[Netarchivesuite-users] NAS and HTTP redirections

Mon Jan 25 16:45:39 CET 2010

Hi Sara.

You're just right about the current way of working with NAS. In case of a redirect to another domain NAS will note the redirect as the only object for the original domain thus giving it status "Domain Completed".

For our broadcrawls we don't actually allow redirects as new seeds (heritrix setting) because we realized that too many domains redirected to domains outside ".dk" not of interest to us - and if you allow redirects as new seeds all redirects that go to domains already known (that were most of our domains doing redirect) would have those domains harvested more than once - because those domains were also started on their own.

To avoid missing out of still important domains we did a crawl of only frontpages (actually done with a simple bash-script and the wget tool) of all known domains - finding exactly those redirecting to other domains.

The complete list of "other domains" were analysed through GeoIP to find the geographical location of the webserver - and those matching "DK Denmark" were added as new domains to our system.

Off cause this exercise should be repeated most likely before each new broad crawl - and I actually don't think we have done this our selves.

It would be quite complicated to implement NAS to know of redirect and statistics related to that.
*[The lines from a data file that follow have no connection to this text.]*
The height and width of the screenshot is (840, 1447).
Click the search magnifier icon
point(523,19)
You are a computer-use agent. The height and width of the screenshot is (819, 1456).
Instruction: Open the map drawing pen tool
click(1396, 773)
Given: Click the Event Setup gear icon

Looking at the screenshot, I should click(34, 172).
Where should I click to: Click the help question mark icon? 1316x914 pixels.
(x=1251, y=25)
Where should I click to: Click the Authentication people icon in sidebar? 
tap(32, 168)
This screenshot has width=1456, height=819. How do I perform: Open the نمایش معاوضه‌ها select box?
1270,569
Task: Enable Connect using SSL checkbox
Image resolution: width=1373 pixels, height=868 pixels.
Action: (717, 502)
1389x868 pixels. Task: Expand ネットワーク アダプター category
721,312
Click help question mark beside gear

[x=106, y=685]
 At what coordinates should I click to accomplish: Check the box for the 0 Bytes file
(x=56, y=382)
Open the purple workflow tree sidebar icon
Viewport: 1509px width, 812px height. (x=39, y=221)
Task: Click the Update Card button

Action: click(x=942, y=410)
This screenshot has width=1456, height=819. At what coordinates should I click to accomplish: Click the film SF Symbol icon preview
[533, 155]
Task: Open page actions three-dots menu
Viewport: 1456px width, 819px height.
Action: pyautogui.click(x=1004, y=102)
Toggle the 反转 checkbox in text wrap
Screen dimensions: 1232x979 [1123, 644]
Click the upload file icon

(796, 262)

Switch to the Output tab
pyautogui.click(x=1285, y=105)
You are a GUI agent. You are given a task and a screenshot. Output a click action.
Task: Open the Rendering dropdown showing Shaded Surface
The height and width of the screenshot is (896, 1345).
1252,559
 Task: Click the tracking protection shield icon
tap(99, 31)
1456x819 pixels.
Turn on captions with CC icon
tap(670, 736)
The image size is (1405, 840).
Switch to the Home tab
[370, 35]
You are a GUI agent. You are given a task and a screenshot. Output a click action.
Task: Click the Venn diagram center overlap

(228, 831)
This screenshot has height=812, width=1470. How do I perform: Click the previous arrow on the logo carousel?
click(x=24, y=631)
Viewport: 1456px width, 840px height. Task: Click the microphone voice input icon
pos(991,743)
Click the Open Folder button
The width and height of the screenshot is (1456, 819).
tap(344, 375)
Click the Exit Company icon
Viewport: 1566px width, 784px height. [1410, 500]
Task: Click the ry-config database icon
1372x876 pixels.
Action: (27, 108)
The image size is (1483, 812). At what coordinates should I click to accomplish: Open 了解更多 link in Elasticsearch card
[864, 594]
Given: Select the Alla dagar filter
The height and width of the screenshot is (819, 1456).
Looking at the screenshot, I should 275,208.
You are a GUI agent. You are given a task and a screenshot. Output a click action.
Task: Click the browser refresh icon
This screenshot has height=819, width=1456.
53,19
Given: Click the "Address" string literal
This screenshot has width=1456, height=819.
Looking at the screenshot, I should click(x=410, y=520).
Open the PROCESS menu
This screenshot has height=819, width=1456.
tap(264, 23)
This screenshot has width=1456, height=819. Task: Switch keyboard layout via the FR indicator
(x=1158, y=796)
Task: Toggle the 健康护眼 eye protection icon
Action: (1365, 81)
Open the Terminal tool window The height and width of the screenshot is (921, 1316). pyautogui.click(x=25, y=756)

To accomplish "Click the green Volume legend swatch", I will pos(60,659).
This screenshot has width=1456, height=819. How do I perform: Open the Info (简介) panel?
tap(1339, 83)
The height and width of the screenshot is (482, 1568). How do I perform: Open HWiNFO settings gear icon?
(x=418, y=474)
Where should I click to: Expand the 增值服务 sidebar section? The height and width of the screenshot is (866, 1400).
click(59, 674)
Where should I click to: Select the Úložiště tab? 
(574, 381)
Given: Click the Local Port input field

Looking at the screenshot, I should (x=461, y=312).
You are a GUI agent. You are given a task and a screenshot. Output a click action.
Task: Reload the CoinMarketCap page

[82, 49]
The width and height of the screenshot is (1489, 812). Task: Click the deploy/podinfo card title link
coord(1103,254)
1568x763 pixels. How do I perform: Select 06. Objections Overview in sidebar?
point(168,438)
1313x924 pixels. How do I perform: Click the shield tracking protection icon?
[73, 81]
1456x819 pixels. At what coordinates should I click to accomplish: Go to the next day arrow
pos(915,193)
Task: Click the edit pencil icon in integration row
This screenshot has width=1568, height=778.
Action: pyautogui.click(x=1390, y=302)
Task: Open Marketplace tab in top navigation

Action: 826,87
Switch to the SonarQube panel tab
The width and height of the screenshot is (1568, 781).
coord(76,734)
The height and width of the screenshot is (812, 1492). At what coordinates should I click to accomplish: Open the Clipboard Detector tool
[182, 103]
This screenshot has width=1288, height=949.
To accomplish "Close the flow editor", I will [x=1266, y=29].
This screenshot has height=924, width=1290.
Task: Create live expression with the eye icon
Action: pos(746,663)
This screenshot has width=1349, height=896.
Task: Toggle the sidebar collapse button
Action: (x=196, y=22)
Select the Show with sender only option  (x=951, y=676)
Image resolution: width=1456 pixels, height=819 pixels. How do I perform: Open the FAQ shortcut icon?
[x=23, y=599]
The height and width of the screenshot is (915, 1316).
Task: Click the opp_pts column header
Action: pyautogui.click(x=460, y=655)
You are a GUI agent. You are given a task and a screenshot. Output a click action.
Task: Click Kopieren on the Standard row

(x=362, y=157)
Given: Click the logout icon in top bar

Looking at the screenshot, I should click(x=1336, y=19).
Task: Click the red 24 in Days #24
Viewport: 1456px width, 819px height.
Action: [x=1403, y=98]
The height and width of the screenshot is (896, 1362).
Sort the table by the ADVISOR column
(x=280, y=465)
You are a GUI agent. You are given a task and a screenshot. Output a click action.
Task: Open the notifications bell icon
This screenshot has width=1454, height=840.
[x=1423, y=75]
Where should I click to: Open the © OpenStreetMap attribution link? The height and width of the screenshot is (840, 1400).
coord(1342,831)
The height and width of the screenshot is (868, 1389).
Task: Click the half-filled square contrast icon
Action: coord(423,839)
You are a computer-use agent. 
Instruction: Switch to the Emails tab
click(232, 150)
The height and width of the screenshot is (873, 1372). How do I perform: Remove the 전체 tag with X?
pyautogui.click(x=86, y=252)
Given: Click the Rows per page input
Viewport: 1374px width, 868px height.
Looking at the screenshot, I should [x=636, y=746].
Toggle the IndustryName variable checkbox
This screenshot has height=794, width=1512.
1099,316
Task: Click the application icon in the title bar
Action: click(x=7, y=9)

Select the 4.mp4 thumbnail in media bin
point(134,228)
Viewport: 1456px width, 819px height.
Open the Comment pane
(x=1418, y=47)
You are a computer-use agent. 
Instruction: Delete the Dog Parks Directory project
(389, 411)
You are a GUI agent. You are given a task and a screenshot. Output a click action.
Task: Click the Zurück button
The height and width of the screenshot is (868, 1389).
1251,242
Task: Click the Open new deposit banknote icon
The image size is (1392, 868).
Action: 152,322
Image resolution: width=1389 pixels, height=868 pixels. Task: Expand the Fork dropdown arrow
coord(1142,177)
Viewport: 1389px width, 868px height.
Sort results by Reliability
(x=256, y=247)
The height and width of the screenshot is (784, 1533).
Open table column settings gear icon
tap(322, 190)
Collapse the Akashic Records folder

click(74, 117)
Especially because the domains redirected to are most likely not known in the system.

-
Bjarne

-----Oprindelig meddelelse-----
Fra: netarchivesuite-users-bounces at lists.gforge.statsbiblioteket.dk [mailto:netarchivesuite-users-bounces at lists.gforge.statsbiblioteket.dk] På vegne af sara.aubry at bnf.fr
Sendt: 25. januar 2010 16:38
Til: netarchivesuite-users at lists.gforge.statsbiblioteket.dk; netarchivesuite-devel at lists.gforge.statsbiblioteket.dk
Emne: [Netarchivesuite-users] NAS and HTTP redirections

Hi all,

We're moving foward and getting close to our broad crawl.
We spent a while analyzing stats and stop reasons linked to specific domains within a job and found out that HTTP redirect (like bikealot.fr goes to bikealot.eu), DNS no-reply (cesar-et-ses-cartes.fr) and HTTP errors (criminologic.fr) are given "Domain Completed" as stop reasons.

It makes sense for DNS no-reply and HTTP errors, but it's quite different for HTTP redirect which we want to collect beyond the first step, using the steps system ("
Harvest only
domains that were not completely harvest in a previous harvest:" 
checkbox).

How do you manage crawls for these specific domains?
How do you gather stats on these domains?

Thanks for your help!

Sara

Avant d'imprimer, pensez ? l'environnement. 
Consider the environment before printing this mail.